Action item: Find "This screenshot has width=1497, height=636." in the entries below; copy that line through the last, exactly, with no pictures.

Data for review:
----------

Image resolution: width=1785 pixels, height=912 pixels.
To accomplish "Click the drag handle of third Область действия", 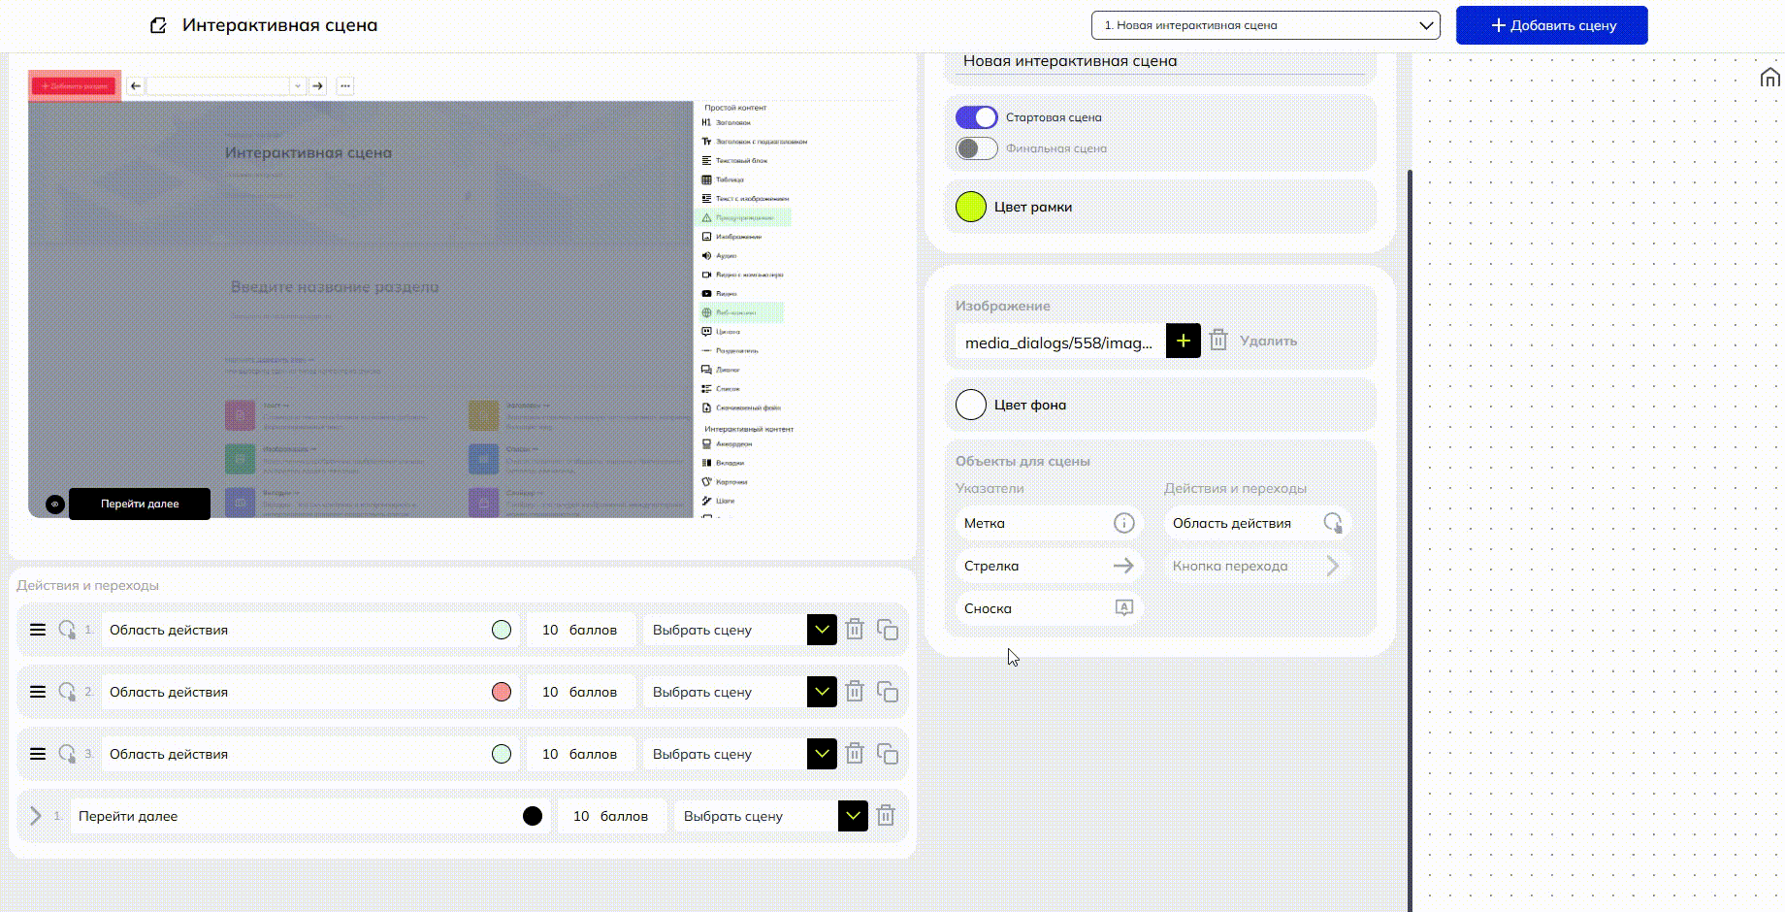I will [x=38, y=754].
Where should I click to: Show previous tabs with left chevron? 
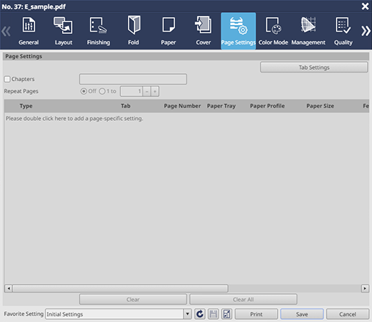tap(6, 32)
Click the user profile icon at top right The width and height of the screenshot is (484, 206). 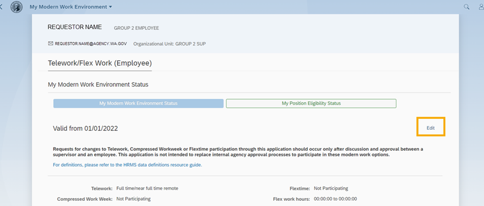coord(481,7)
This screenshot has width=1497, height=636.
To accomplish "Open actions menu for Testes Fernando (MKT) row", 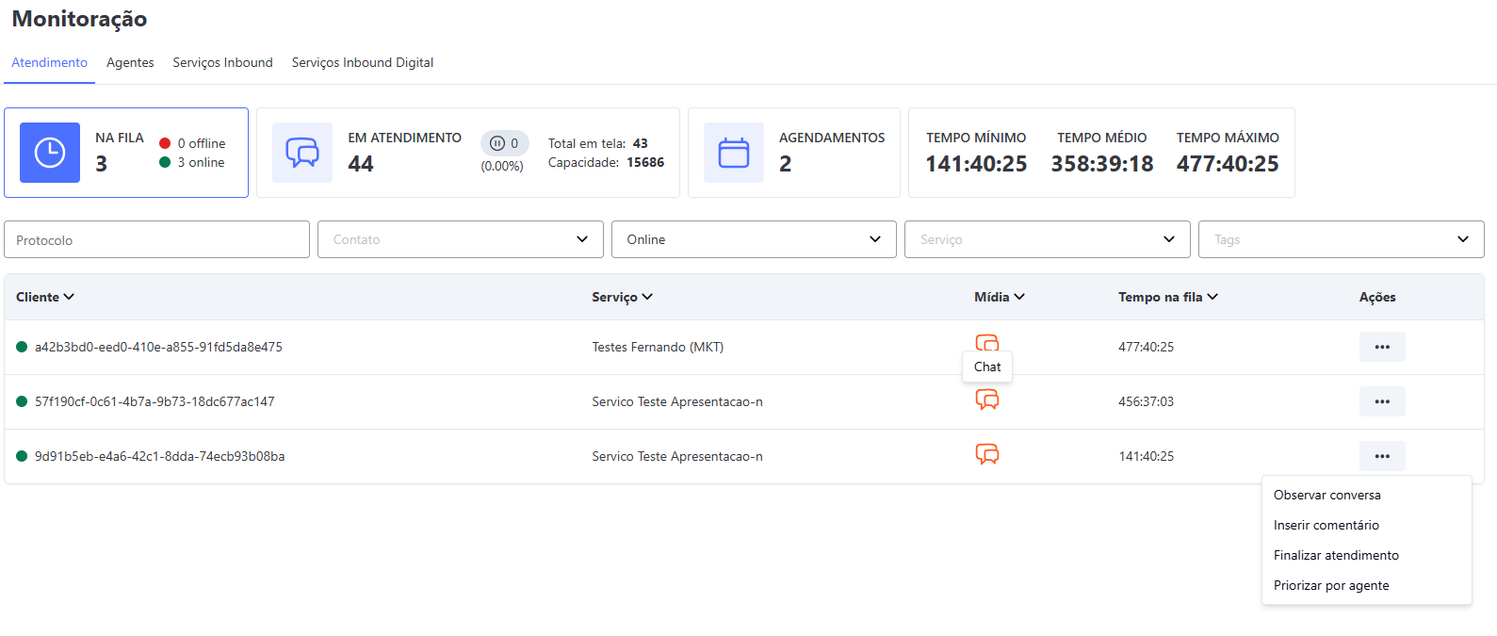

----------

Result of this task:
This screenshot has width=1497, height=636.
To accomplish "Open actions menu for Testes Fernando (MKT) row", 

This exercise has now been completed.